= DATA TO PROCESS =

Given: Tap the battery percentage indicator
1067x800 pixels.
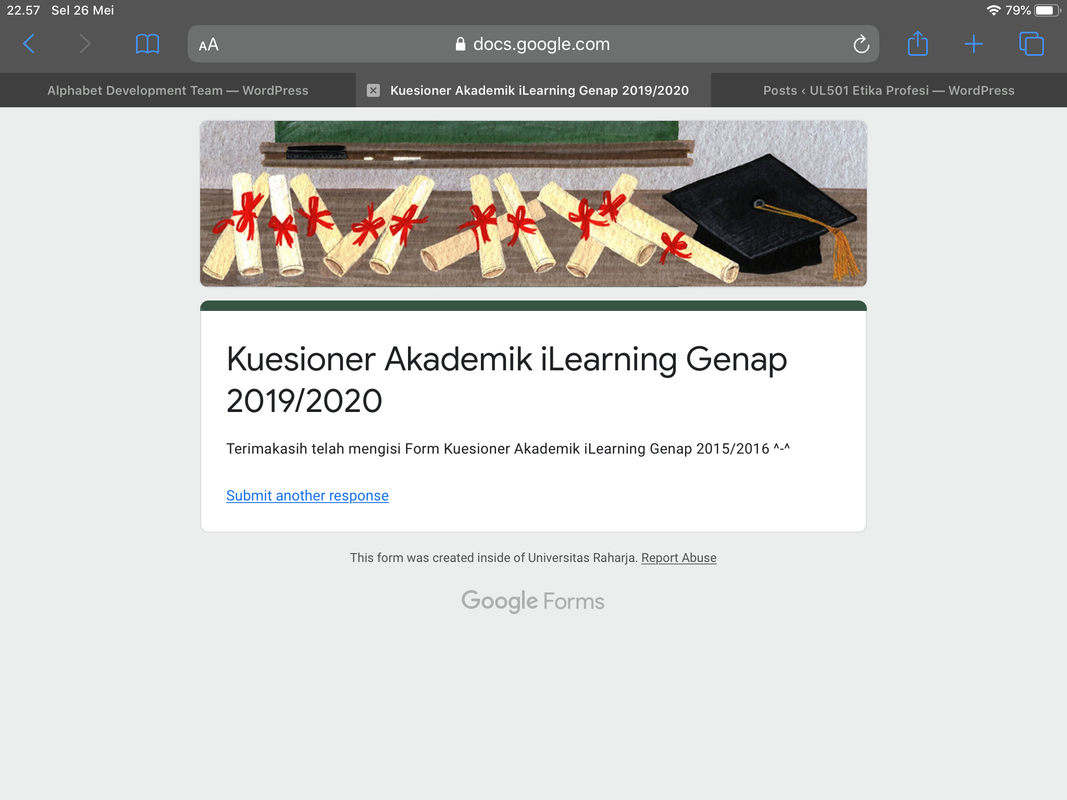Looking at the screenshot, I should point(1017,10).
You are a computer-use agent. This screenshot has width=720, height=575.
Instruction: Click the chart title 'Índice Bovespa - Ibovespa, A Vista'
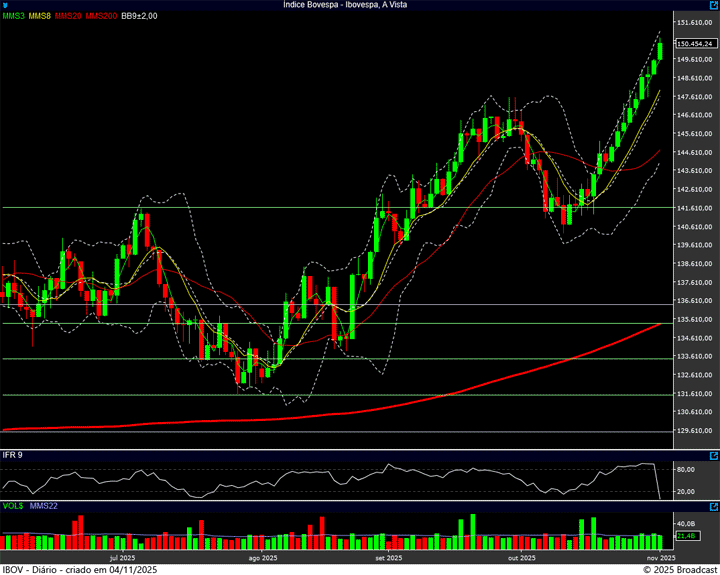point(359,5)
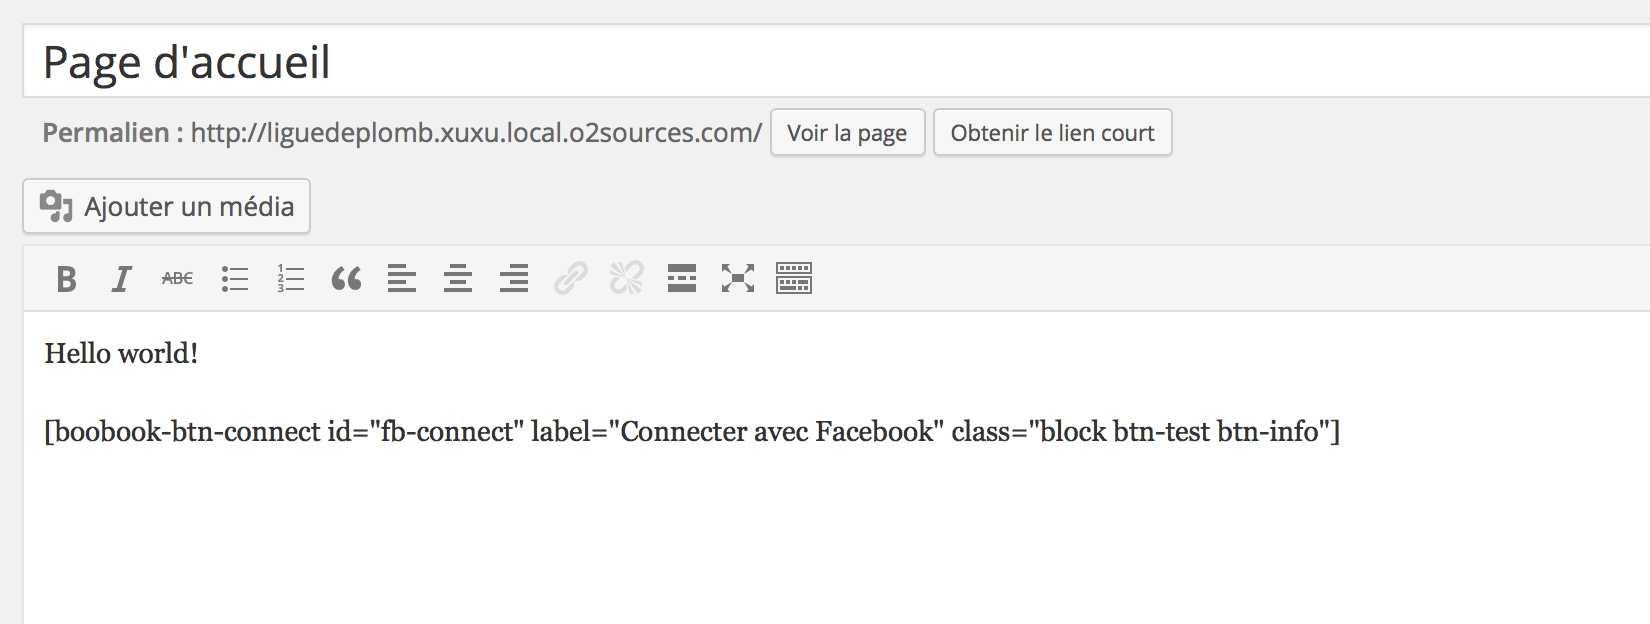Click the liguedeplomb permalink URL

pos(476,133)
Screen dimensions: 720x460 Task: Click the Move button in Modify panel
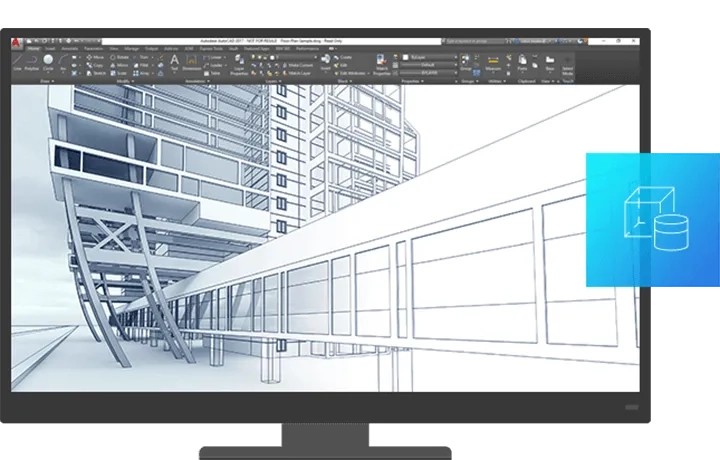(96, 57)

--

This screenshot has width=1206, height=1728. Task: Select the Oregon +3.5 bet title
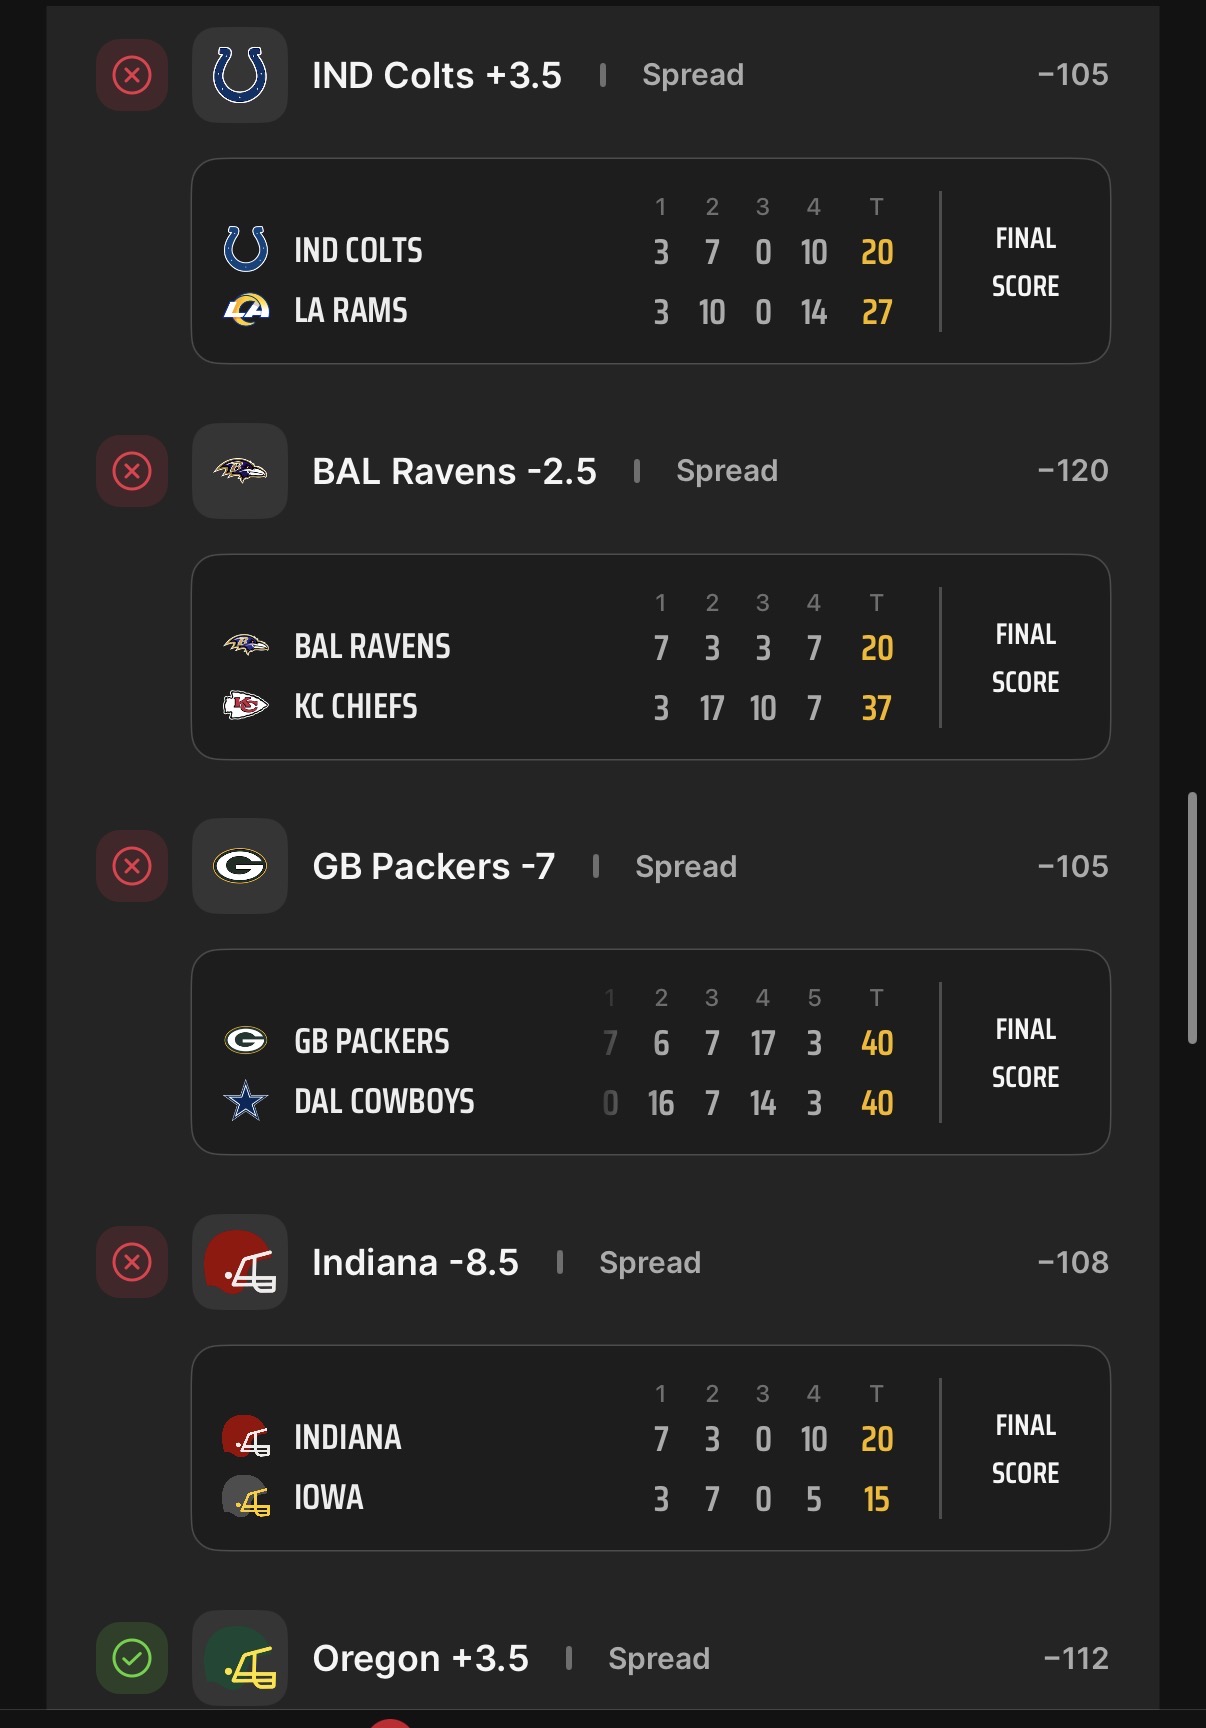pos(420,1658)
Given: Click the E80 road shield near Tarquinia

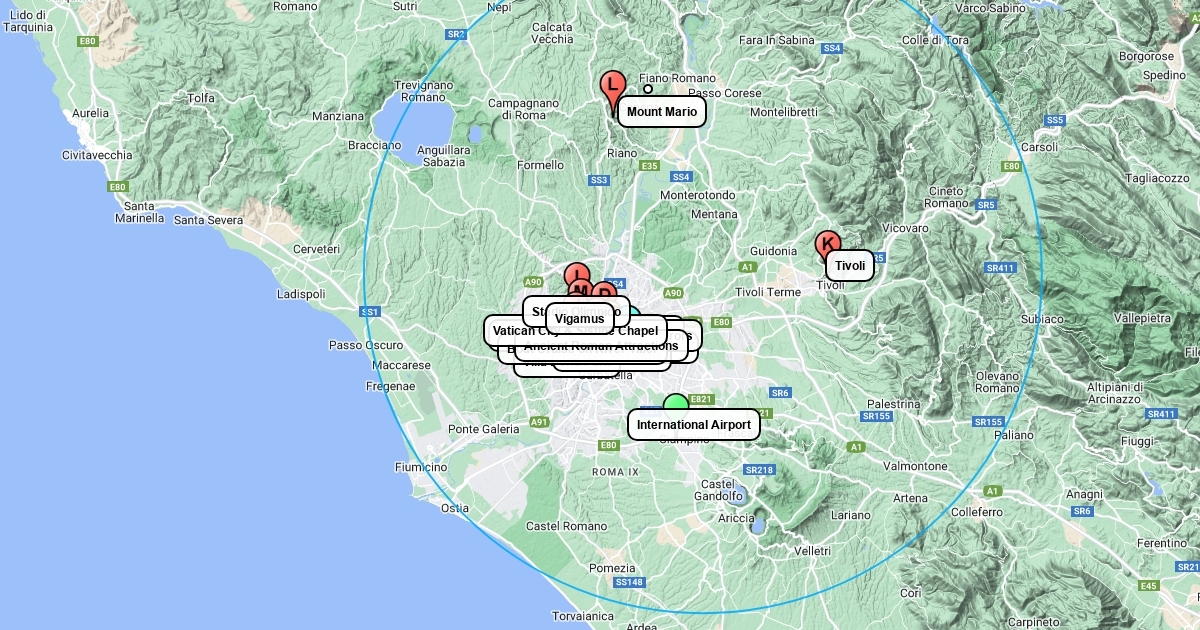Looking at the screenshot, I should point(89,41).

==

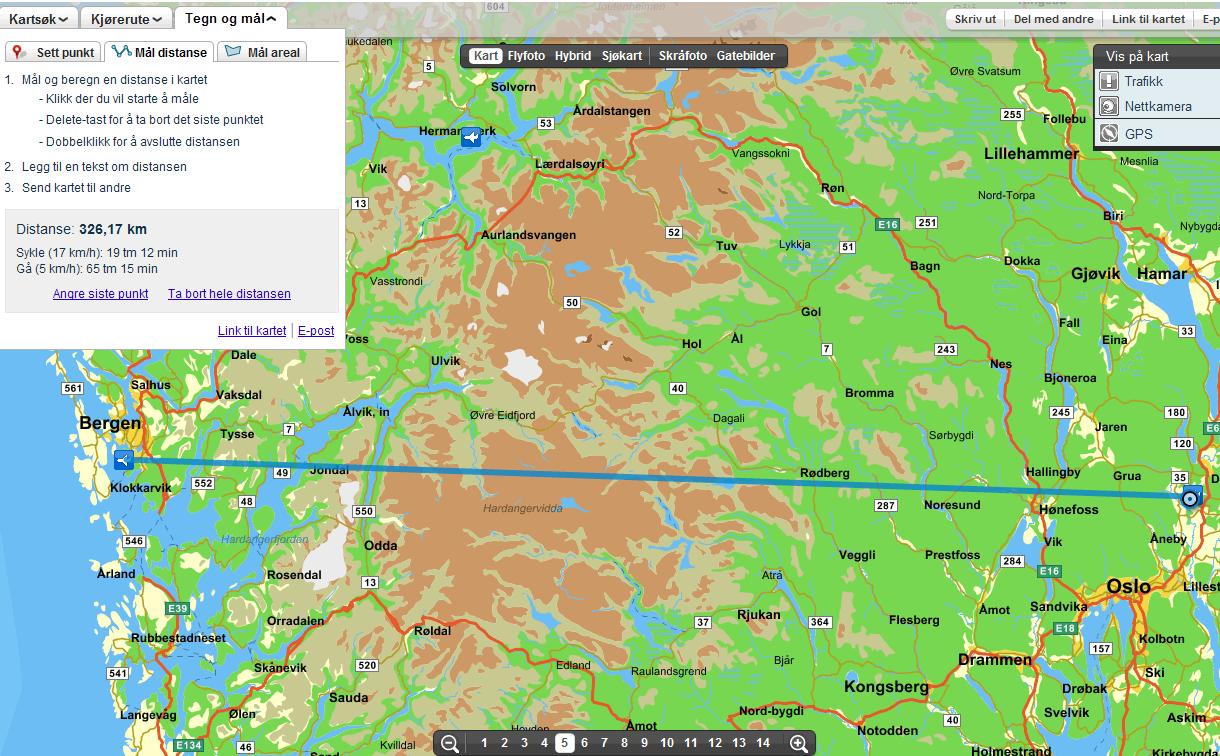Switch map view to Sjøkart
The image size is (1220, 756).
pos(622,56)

= TO DO =
In the listing above, find the line holding "Given: Tap the battery percentage indicator" and the line holding "You are a computer-use". Reproduce those two lines and all between them exactly, leaving out pictures.

= RESULT FOR THIS EXERCISE =
Given: Tap the battery percentage indicator
1067x800 pixels.
Looking at the screenshot, I should point(1017,10).
You are a computer-use agent. This screenshot has width=720, height=575.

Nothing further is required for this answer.